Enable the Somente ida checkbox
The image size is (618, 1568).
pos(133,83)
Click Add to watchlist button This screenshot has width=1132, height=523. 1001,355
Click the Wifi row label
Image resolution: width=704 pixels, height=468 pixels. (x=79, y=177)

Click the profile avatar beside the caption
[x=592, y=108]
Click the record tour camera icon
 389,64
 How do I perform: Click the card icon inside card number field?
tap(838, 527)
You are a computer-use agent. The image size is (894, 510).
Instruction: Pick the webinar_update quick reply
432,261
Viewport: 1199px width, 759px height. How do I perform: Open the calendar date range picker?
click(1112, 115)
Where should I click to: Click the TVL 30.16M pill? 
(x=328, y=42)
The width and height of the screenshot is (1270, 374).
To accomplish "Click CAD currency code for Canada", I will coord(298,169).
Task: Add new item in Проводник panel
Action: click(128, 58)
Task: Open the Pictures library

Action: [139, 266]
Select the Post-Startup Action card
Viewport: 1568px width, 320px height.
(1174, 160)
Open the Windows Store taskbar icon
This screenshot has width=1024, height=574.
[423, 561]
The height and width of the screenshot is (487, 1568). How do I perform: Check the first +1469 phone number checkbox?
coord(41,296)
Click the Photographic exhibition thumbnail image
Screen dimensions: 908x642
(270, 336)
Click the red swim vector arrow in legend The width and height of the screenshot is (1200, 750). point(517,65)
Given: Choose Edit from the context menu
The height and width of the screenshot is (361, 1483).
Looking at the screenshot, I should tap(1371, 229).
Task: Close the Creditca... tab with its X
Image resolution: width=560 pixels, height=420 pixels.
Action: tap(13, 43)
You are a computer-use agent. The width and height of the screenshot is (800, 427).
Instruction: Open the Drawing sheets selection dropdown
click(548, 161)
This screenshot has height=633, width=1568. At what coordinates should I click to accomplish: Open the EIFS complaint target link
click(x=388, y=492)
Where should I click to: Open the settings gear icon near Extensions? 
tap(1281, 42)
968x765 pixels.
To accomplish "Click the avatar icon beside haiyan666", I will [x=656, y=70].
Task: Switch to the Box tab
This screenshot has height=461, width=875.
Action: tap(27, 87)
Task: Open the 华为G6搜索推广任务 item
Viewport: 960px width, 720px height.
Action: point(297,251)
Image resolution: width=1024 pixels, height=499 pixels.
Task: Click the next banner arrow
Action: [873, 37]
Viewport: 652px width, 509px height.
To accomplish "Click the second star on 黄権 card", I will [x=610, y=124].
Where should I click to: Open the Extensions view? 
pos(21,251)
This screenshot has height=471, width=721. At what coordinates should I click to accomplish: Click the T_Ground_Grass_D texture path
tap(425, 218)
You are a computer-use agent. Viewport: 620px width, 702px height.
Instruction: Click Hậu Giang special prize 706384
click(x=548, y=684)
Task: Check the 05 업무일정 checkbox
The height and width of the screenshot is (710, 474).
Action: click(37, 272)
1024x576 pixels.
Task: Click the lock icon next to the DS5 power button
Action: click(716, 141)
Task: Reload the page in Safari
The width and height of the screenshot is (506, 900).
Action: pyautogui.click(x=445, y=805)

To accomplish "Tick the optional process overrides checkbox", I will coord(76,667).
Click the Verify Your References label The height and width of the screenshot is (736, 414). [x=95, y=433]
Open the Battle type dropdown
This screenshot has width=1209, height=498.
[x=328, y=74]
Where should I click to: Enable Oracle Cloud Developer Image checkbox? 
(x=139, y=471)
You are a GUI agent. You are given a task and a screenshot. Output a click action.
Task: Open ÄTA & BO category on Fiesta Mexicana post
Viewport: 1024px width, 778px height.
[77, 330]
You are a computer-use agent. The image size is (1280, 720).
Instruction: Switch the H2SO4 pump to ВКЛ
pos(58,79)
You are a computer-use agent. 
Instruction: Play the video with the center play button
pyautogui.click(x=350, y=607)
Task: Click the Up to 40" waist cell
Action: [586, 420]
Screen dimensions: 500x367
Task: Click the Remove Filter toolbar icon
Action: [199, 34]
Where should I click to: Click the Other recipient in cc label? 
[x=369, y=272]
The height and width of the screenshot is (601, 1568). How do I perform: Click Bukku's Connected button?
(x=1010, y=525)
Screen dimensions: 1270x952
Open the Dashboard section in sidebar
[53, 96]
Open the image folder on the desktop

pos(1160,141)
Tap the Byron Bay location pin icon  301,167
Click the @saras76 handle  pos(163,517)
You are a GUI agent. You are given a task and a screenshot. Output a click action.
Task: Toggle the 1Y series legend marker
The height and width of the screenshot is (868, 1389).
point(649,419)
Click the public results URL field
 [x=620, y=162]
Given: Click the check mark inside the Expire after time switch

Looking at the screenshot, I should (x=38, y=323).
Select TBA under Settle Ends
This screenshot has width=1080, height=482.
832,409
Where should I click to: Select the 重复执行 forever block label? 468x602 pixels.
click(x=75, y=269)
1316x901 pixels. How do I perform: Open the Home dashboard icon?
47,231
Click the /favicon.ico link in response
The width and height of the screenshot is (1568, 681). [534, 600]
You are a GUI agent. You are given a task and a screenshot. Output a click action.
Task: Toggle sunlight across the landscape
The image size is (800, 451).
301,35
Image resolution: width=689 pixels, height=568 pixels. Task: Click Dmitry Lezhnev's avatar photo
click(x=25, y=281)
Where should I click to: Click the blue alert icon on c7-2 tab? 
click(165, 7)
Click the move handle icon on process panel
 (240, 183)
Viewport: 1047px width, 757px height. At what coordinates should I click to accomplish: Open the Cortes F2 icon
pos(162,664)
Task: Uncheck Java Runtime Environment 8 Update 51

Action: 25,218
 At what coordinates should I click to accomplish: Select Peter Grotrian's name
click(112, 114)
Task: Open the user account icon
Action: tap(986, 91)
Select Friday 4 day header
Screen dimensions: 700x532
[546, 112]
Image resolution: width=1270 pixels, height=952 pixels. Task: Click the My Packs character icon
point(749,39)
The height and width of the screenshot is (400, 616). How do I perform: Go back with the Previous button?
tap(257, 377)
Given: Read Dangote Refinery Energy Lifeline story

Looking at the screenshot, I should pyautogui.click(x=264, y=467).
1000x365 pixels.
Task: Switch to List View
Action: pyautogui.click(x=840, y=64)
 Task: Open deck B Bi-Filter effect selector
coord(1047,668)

Work order — Report each line above that includes the string "agent".

Output below —
You are a computer-use agent. The image size is (894, 510).
You are a computer-use agent. The width and height of the screenshot is (800, 427).
You are a computer-use agent. Viewport: 620px width, 702px height.
You are a GUI agent. You are given a task and a screenshot. Output a click action.
You are a computer-use agent. The image size is (1280, 720).
You are a computer-use agent. 
You are a GUI agent. You are given a task and a screenshot. Output a click action.
You are a GUI agent. You are given a task and a screenshot. Output a click action.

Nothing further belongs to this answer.